In 2020, digital advertising, which claims 54.1% of total advertising market share, is expected to grow by 10.0%, with GroupM forecasting subsequent years of slowing down to single-digit increases beginning with 8.8% in 2021 and continuing a similar pattern through 2024.

However, the decreasing pace has more to do with market saturation than performance.

“When you get to be a certain share of the market, you can only grow so much,” notes GroupM’s Brian Wieser, global president, business intelligence. “So, when you look at digital as we’ve defined it here as being north of half for last year, 54% for this year, there are limits. That’s the short answer.”

In terms of value, digital advertising accounted for 51% – or $8 billion – of ad revenue in 2019, with an additional $1 billion accounted for when digital activity is included with traditional media,

Overall, traditional media advertising – internet, TV, magazine, newspaper, radio and outdoor media – will grow by 3.9% in 2020, a bit behind the 5.0% growth curve of 2019.

Individually, there’s no surprise that some mediums are suffering more than others in terms of advertising difficulties.

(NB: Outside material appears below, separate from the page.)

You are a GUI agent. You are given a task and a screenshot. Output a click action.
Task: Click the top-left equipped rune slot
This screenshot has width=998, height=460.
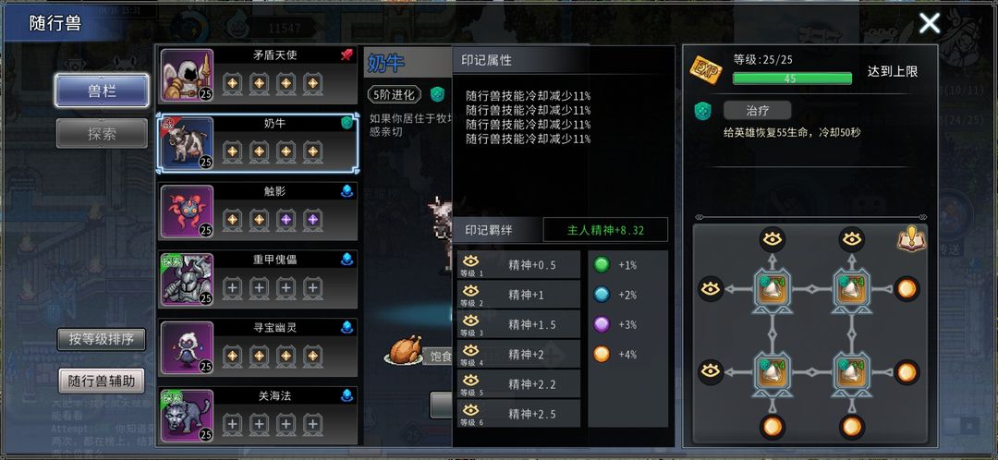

Television’s share of total advertising continues to drop incrementally, with its 2020 20.0% share registering a 0.5 percentage point decrease from 2019 – and that pattern is expected to continue through 2024.

“Television has generally been diminishing in its importance in media in part because advertisers who have been dominant on television have themselves generally been weaker,” says Wieser.

On a positive note however, after years of decline, television is rebounding with a 1.4% growth increase in 2020 and will make average yearly increases of one percentage point in its foreseeable future.

Part of that increase might be due to such innovative new TV products as Corus’ Cynch, an audience-based buying platform that simplifies the media buying process – currently accounting for 20% of their TV ad revenue and 5% of all TV advertising in Canada – and Bell Media’s similar SAM, its own strategic data-enabled TV sales tool.

“The advanced advertising piece is probably the most surprising,” says GroupM’s Wieser.

“You look at Corus and they have at least 20% of their revenue now coming from their advanced TV product. As a proportion of the total Canadian TV market, it’s substantially higher than any other country I can think of.”

As for other mediums, radio – accounting for $1.5 billion of revenue in Canada –  has also lost ground in market share. Its 9.0% total for 2020 is a 0.5 percentage point drop from 2019, while newspapers and magazines , which come in at 8.8% and 2.9% respectively in 2020, continue their precipitous drop from 2012 highs of 30.4% and 9.2%.

Weiser explains that many of the traditional mediums are flat as digital continues to dominate the space.

“You have a TV market that’s okay overall. It’s not declining but it’s not terribly robust. You can call it 1% growth, basically,” notes Wieser. “You look at radio and it’s a flat business, independent of its effectiveness.  I have a great appreciation for it but structurally, there’s not any growth to be had from it. Print is fundamentally weak: digital search is a comparable medium for consumers, in terms of getting information.”

One of the exceptions in the media landscape is the resilience of outdoor and cinema advertising. The medium is holding steady from 2019 with a 5.2% market share and is expected to increase incrementally by modest amounts in 2021 through to 2023. In 2020, its overall growth clocks in at 5.0% and is predicted expand by another 4.8% points in 2021.

“Outdoor is something that marketers are increasingly receptive to, given the challenges that television space is in general,” Wieser notes, crediting its buoyancy to the fact that “its relative effectiveness hasn’t diminished” while its costs remain generally lower than TV advertising.

One notable absence in the equation seems to be podcasting, but Wieser says the medium is barely registering in the overall advertising picture.

 “It’s really small,” he acknowledges. “We’re trying to quantify it specifically for Canada and it’s definitely something that marketers are really, really interested in, but it’s just very small. They haven’t tried to calculate it for Canada.

“Similarly, in the U.S. – it comes up as something of great interest, but it’d likely be a single digit percentage. It’s not a distinguishable figure but it’s interesting because it captures the attention of marketers in a manner that way outpaces its actual expenditure.”

Overall, GroupM is predicting a $3 billion increase of the Canadian advertising economy value from $16 billion in 2019 to $19 billion in 2024 and predicts the country should also rank in the top-10 markets for global advertising value by 2024.